Peru produces ~9.5 million L of pisco from Vitis vinifera L. cv. Negra Criolla grape [1], whose production generates significant quantities of grape pomace (skin and seeds), which is an agroindustrial waste without any commercial value causing an environmental management problem [2]. However, both skin and seed fractions of this residue present high concentrations of different specific families of phenolic acids, flavanols, flavonols, and stilbenes [3].

Although the molecular weight of polyphenols can vary between 200 Da and 3500 kDa, the presence of hydroxyl groups in their chemical structure confers bioactive properties related to the prevention of degenerative diseases [4,5,6]. These bioactive compounds are used to produce functional ingredients for the food, nutraceutical, and pharmaceutical industries [7]. For example, phenolic acids like gallic adic has been used to promote the apoptosis in prostate cancer cells [8]. Flavanols like catechin present a notably antioxidant effect and a strong inhibition activities on bacteria, viruses, and fungi [9]. Flavonols like quercetin have been used for treating inflammatory disorders and cardiovascular diseases [10]. Thus, the demand and the international price of polyphenol extracts (which depend on their purity) have been grown significantly in recent years [11]. For example, the price of quercetin (≥95%), resveratrol (≥99%), and epigallocatechin (≥98%) are $1200, $1600, and $33,000 per gram, respectively [12]. Hence, developing sustainable technologies for the optimal extraction of these compounds is still attractive and challenging.

Conventional solid-liquid extraction at an atmospheric pressure is a widely used technology to recover polyphenols from different plant matrices [13]. Typically, this process uses toxic solvents such as acetone, methanol, and hexane, limiting their food products’ applicability.
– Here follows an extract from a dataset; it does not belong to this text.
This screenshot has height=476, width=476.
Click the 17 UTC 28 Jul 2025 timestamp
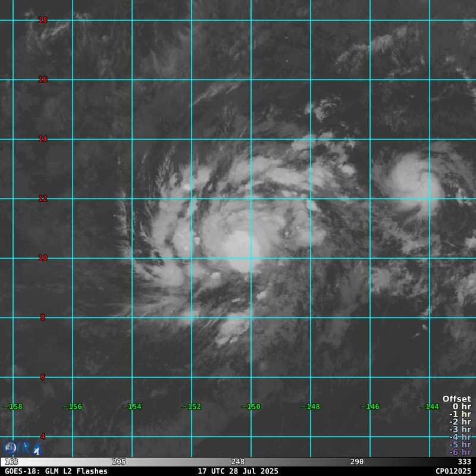point(238,471)
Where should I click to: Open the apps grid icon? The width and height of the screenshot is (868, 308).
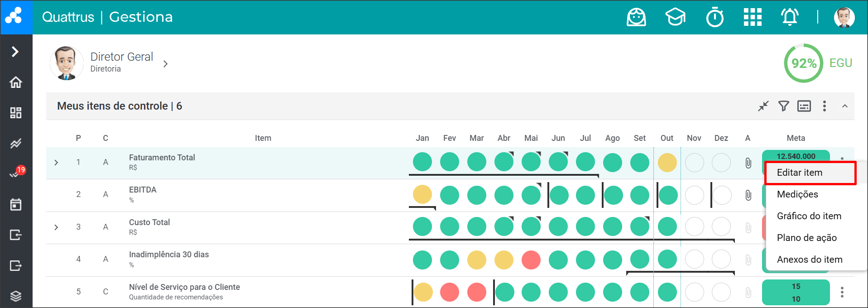point(753,18)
This conventional extraction also suffers from long processing times (>4 h), consumption of high amounts of solvents, and low yields [14,15]. Alternative methods such as Hot Pressurized Liquid Extraction (HPLE) and Ultrasound Assisted Extraction (UAE) combined with food-grade solvents allow us to not only reduce process times but also to increase yields significantly compared to conventional extraction [16,17]. Although both HPLE and UAE methods are recognized as sustainable technologies, it has been shown that HPLE production costs are ~50% lower than UAE for polyphenols’ extraction [18,19].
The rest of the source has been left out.